Thursday, August 10, 2017

Review: THE MERCILESS Punches Up Familiar Gangster Tale

By Pierce Conran

After helming a low-key music drama (The Beat Goes On) and a romantic comedy (Whatcha Wearin'?), director Byun Sung-hyun finally shows off what may be his true colors in the brash and confident half gangster thriller, half prison drama The Merciless, the second Korean film to be featured as a midnight screening in Cannes this year.

Hyun-woo, an undercover cop, goes to jail and positions himself under the wing of the top dog on the inside, whose side he stays by when the latter is released from jail and reassumes his position as the number two in a Busan gang involved in heavy drug deals.

There's nothing particularly novel about the story of The Merciless, which follows a similar trajectory to many Korean gangster tales and bears more than a passing resemblance to The Prison, which came out just two months ago, but the film manages to stand out through the verve of its staging and the colorful banter between its leads. Whether gliding around a location thronged with characters or guiding us through a montage with voiceover, Byun's clear directorial hand keeps the action sharp and entertaining throughout. Byun also shows off his flair for dialogue which, particularly combined with the film's mise-en-scene, elevates the more mundane scenes that are needed to drive the plot forward.

For what feels like the first time in many moons, veteran actor Sol Kyung-gu gets to stretch out beyond his usual solemn roles as cops or fathers, clearly enjoying himself as he plays a larger-than-life criminal with a twinkle in his eye and jaunty swagger in his step. His Jae-ho is a pleasure to watch and Sol manages to keep the role from being too showy as he allows for his uncertainty and vulnerability to peak out through the intense bravado.
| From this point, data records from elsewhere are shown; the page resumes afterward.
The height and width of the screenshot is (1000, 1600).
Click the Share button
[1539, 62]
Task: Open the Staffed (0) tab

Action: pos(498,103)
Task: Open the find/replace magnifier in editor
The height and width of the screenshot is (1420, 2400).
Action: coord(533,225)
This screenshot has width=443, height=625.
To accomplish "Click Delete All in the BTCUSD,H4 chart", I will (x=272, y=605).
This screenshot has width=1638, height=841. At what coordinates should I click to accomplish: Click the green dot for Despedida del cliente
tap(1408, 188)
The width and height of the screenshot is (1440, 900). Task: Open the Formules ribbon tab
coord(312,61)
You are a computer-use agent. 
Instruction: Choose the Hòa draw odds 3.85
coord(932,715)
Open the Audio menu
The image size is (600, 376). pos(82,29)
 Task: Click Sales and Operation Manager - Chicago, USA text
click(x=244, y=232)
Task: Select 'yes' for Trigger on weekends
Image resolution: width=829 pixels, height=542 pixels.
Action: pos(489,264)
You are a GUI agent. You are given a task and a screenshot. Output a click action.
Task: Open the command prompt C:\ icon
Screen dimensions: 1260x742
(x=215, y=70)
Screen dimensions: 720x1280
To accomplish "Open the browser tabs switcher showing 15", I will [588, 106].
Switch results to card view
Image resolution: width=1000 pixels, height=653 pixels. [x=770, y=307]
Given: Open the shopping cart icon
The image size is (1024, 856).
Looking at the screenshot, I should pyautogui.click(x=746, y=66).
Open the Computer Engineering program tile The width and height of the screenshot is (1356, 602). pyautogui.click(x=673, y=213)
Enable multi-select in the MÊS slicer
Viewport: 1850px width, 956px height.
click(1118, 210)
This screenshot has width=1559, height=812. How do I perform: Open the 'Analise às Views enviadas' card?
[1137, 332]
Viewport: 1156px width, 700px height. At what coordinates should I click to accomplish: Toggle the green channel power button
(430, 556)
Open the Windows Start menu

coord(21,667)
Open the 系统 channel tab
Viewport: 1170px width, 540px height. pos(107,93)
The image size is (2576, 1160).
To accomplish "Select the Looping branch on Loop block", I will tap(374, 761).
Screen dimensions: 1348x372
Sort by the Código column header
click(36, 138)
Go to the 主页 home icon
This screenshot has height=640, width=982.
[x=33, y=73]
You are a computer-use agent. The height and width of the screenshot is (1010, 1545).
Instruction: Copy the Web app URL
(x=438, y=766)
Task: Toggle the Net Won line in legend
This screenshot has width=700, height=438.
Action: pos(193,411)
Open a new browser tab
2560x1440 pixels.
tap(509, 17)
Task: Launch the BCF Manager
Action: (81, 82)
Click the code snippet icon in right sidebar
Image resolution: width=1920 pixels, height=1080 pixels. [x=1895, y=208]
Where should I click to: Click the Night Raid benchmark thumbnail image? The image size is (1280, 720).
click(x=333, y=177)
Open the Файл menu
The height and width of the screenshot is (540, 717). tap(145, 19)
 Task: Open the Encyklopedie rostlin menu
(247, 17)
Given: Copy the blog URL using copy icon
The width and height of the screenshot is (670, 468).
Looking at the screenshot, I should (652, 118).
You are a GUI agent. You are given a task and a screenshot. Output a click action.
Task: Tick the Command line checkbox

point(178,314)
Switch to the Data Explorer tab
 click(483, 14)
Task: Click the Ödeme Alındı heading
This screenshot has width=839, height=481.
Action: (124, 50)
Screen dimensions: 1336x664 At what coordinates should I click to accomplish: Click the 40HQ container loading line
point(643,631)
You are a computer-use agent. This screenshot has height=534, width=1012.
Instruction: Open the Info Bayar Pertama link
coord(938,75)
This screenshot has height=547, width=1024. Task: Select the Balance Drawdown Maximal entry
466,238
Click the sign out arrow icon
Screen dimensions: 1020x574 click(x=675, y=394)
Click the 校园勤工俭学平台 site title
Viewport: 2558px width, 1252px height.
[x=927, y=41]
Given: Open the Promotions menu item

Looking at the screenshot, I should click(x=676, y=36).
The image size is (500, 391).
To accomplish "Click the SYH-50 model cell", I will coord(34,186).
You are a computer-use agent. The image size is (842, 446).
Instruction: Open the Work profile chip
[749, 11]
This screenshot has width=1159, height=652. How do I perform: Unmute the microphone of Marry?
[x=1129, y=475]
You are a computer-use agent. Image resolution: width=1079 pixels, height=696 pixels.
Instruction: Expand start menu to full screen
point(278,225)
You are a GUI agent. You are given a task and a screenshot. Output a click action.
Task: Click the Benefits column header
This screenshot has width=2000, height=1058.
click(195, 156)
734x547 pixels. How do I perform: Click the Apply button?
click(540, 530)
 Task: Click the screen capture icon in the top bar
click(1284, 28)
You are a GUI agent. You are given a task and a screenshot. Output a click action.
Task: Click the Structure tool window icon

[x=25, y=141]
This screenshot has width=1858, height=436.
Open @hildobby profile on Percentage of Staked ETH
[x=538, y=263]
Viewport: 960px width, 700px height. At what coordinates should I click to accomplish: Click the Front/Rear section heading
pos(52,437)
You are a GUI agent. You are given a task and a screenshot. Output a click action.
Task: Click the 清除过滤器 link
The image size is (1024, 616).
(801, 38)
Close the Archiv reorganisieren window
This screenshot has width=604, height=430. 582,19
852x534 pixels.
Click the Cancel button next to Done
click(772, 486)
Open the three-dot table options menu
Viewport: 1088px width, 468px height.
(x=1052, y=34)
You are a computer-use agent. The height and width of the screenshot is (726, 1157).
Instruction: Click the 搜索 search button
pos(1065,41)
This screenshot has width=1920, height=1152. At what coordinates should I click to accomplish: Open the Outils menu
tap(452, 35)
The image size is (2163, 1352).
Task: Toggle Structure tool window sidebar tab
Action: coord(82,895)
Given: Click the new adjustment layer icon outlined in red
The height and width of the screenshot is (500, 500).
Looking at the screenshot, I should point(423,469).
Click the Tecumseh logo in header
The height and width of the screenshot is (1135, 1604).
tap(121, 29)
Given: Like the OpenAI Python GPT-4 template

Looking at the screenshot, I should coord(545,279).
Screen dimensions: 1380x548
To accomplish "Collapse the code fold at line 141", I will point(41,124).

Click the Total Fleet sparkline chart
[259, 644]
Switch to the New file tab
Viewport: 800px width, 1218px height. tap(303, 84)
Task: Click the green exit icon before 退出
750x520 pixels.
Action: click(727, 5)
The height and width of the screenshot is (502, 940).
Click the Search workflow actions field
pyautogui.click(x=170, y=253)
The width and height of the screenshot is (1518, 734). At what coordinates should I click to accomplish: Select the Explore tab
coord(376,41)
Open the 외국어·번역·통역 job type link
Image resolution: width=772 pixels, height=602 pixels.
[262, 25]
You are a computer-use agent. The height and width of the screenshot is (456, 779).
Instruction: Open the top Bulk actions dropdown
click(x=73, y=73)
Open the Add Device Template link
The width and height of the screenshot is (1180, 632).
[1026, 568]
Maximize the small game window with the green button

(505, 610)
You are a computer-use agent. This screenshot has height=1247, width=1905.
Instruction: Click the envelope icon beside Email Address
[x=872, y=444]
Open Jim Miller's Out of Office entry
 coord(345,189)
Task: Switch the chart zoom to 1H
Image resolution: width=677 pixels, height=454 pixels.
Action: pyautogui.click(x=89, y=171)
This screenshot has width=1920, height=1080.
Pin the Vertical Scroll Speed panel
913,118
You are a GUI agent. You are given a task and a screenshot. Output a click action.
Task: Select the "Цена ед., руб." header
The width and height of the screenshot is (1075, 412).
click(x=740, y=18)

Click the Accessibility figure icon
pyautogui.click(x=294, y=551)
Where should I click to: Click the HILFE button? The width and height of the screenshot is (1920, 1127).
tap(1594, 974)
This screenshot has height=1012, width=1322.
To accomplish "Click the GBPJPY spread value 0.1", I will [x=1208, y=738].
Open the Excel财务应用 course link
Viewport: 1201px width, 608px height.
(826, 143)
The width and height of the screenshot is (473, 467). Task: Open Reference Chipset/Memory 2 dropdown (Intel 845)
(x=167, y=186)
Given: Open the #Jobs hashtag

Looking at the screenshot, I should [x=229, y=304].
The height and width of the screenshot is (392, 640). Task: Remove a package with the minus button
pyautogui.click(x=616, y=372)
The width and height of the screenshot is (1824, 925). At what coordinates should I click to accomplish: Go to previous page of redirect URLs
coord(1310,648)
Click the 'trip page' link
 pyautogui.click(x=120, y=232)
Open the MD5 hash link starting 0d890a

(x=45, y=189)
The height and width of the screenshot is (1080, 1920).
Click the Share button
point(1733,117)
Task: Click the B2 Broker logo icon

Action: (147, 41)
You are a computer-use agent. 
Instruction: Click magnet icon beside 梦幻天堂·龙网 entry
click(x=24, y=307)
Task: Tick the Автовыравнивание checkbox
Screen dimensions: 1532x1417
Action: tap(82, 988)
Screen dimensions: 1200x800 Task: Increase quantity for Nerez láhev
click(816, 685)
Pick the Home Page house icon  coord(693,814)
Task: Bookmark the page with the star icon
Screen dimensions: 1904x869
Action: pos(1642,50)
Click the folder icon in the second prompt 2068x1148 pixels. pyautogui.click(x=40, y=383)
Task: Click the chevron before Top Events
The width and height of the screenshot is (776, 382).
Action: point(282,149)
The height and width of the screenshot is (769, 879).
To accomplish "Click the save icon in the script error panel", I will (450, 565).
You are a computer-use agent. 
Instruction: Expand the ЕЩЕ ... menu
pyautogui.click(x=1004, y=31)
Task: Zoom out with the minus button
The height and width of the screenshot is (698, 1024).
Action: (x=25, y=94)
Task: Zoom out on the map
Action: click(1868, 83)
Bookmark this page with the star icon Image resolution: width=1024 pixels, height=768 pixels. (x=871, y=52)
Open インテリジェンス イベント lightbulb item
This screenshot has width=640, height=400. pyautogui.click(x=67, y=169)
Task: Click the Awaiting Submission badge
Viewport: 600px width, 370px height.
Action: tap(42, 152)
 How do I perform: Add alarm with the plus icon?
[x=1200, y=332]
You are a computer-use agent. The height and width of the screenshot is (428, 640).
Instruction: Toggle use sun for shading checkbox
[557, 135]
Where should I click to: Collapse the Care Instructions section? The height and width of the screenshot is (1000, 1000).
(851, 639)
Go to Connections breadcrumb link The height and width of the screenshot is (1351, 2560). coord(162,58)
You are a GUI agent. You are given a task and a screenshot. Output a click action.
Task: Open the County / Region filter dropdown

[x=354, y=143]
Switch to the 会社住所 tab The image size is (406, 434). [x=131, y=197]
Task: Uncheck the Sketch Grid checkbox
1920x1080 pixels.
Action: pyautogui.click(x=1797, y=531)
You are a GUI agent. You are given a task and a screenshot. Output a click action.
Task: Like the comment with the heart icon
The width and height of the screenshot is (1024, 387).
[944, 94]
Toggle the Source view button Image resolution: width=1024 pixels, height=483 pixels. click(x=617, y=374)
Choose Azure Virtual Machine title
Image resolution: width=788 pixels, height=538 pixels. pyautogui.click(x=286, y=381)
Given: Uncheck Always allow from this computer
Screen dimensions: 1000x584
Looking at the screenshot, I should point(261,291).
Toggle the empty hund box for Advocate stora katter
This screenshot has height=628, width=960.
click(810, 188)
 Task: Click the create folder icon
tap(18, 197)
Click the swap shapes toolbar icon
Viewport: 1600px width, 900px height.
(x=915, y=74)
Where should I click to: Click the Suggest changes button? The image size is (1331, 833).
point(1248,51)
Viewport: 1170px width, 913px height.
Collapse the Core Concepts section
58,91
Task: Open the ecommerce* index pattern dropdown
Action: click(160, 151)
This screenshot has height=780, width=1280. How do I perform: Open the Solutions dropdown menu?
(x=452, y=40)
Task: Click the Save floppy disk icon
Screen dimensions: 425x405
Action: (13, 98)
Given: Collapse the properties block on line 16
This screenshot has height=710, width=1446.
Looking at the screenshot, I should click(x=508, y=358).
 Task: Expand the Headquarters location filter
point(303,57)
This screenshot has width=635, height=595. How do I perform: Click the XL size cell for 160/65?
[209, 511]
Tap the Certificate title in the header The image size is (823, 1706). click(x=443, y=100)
Already a star from the Kpop scene, Im Si-wan has been diligently transitioning into an acting career though TV shows, and increasingly large roles in film (he debuted on the big screen in The Attorney), but The Merciless properly showcases his natural screen charisma for the first time as the young undercover narc. It helps to be able to trade good dialogue with someone of Sol's caliber, but the way he effortlessly switches between his cop and criminal personas hints at a talent that could be exploited for more ambitious characterizations in the future.

While a cut above most of its ilk, The Merciless does ultimately undermine itself with a few too many unnecessary and predictable twists in an extended final act that falls short of the emotional catharsis it strives for. The film may not stand the test of time, but it's a slick and breezy entry into the Korean thriller canon as well as a promising display of Byun Sung-hyun's evident talent behind the camera.